Insurers make paperwork confusing because "they realize that people will just simply give up and not pursue it" if they think they have been shortchanged, Potter said.

Sen. Mike Johanns (R-Neb.) questioned the government's ability make matters clearer, saying federal regulation of mortgage disclosures have made the documents borrowers encounter in real estate transactions "hopelessly complicated."

Asked to address the hearing testimony, Robert Zirkelbach, a spokesman for the industry group America's Health Insurance Plans, said insurers have proposed "overhauling the market rules and enacting new consumer protections so nobody is left out, simplifying health care choices for individuals and small businesses, and reforming the delivery system to improve the quality and affordability of health care coverage."

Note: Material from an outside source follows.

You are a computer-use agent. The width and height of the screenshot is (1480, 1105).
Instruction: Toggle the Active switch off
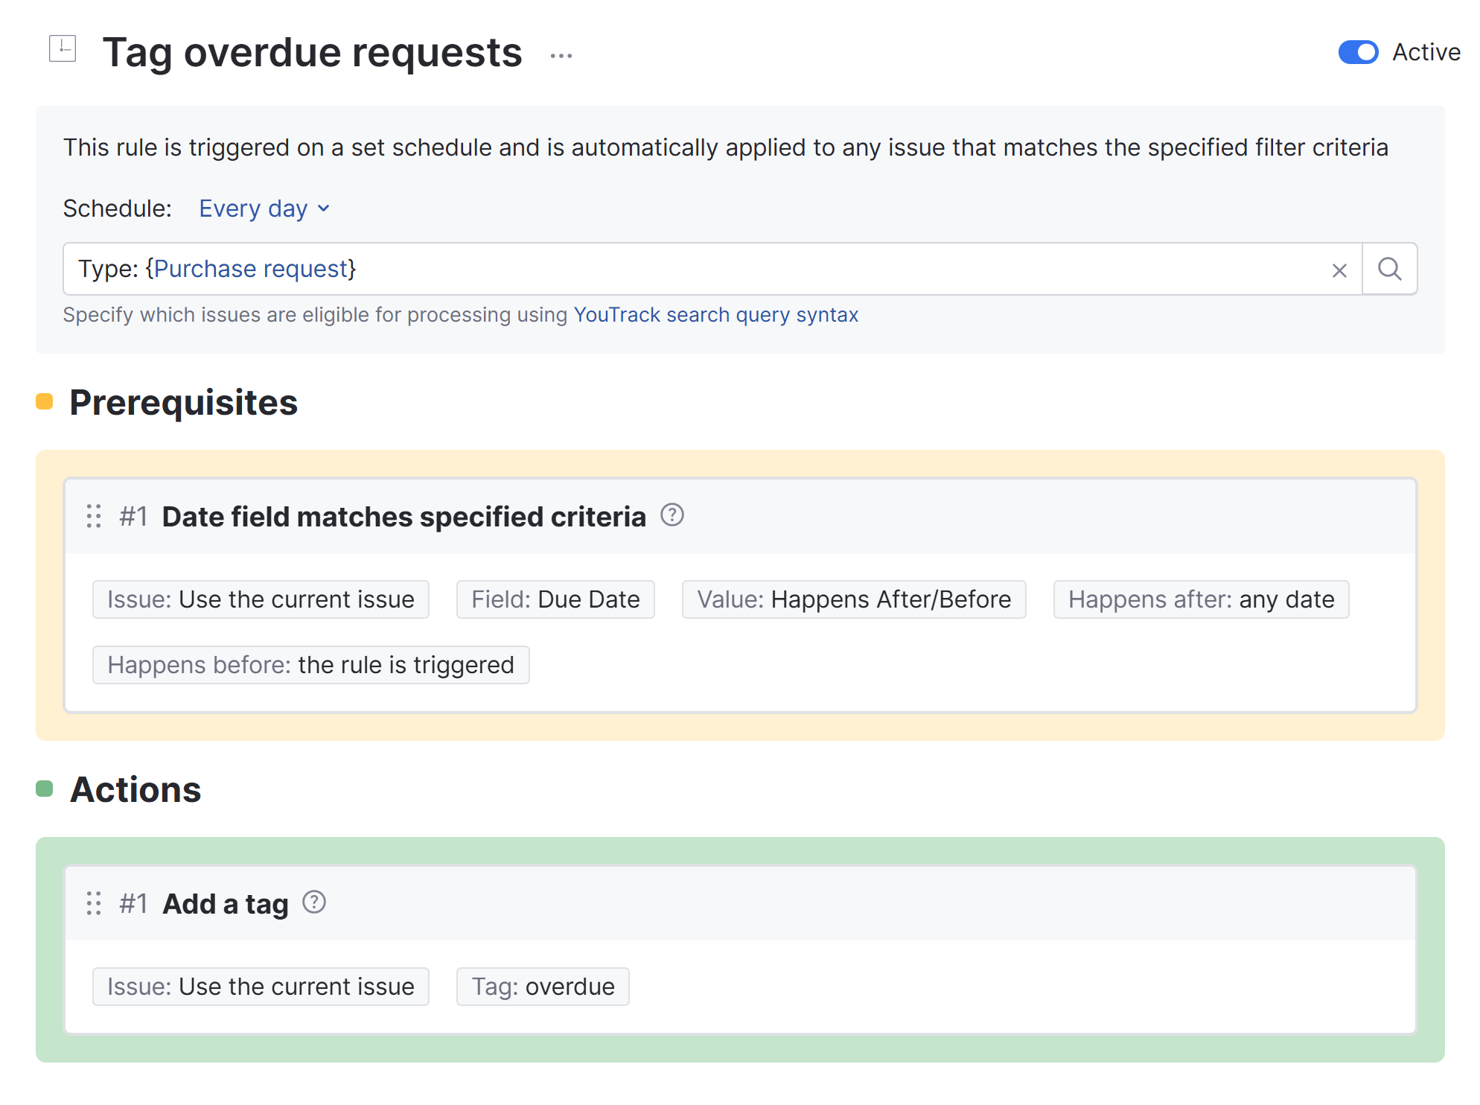[1357, 52]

The report released today alleged that insurers have systematically underpaid for so-called out-of-network care. The issue had been brought to light previously in litigation, committee hearings, and other investigations, including a probe by New York Attorney General Andrew Cuomo. But as politicians and interests groups clash over the current effort to overhaul the nation's health care system, it took on new relevance.

Cuomo described it last year as "a scheme by health insurers to defraud consumers by manipulating reimbursement rates."

Many Americans pay higher premiums for the freedom to go outside an insurer's network of doctors and hospitals. When they do, insurers typically pay a percentage of what they call the "usual and customary" rates for the services. How insurers determine the usual rates had long been opaque to consumers and difficult if not impossible for them to challenge.

As it turns out, insurers typically used numbers from Ingenix Inc., which was a wholly owned subsidiary of the big insurer UnitedHealth Group. Ingenix had an incentive to produce benchmarks that low-balled usual and customary rates and shifted costs from insurers to their customers, the report said.

Ingenix got all of its data from the same insurers that bought its benchmark information, the report said. Insurers that contributed data to Ingenix often "scrubbed" their data to remove high charges, and Ingenix further manipulated the numbers, removing valid high charges from its calculations, the report said.

Cuomo found that insurers under-reimbursed New York consumers by up to 28 percent, the report said. A dozen insurers have reached settlements agreeing to change their practices; UnitedHealth agreed to the largest payment, $50 million, which will help a nonprofit organization set up a new database to replace Ingenix.

In March testimony to Rockefeller's committee, UnitedHealth chief executive Stephen J. Hemsley said UnitedHealth stands by "the integrity of the Ingenix data."

Ingenix performed an important function, Hemsley said, because paying whatever doctors charge "is simply not economically tenable."